_DIRECTIONS FOR THIS TASK_:
From the line containing "فرمانده سپاه محمد" onward to the last line of the data below, copy each line exactly and add nothing.

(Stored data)
-*-*-

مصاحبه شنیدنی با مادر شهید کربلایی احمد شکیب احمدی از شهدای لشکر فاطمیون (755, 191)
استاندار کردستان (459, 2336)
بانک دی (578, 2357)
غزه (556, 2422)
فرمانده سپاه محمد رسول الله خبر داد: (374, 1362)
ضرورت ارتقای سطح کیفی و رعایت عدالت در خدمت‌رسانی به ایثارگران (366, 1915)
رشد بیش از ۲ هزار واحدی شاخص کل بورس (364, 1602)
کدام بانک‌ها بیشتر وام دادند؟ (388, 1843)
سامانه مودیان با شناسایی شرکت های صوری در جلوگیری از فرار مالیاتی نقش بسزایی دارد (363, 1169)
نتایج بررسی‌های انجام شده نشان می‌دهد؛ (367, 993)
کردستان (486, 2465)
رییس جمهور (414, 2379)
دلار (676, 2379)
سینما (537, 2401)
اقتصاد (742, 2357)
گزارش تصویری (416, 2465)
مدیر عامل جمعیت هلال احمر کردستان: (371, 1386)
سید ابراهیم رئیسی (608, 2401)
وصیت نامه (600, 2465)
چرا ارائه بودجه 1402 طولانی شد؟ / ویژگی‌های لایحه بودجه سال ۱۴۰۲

-*-*-

_SOLUTION_:
فرمانده سپاه محمد رسول الله خبر داد: (374, 1362)
ضرورت ارتقای سطح کیفی و رعایت عدالت در خدمت‌رسانی به ایثارگران (366, 1915)
رشد بیش از ۲ هزار واحدی شاخص کل بورس (364, 1602)
کدام بانک‌ها بیشتر وام دادند؟ (388, 1843)
سامانه مودیان با شناسایی شرکت های صوری در جلوگیری از فرار مالیاتی نقش بسزایی دارد (363, 1169)
نتایج بررسی‌های انجام شده نشان می‌دهد؛ (367, 993)
کردستان (486, 2465)
رییس جمهور (414, 2379)
دلار (676, 2379)
سینما (537, 2401)
اقتصاد (742, 2357)
گزارش تصویری (416, 2465)
مدیر عامل جمعیت هلال احمر کردستان: (371, 1386)
سید ابراهیم رئیسی (608, 2401)
وصیت نامه (600, 2465)
چرا ارائه بودجه 1402 طولانی شد؟ / ویژگی‌های لایحه بودجه سال ۱۴۰۲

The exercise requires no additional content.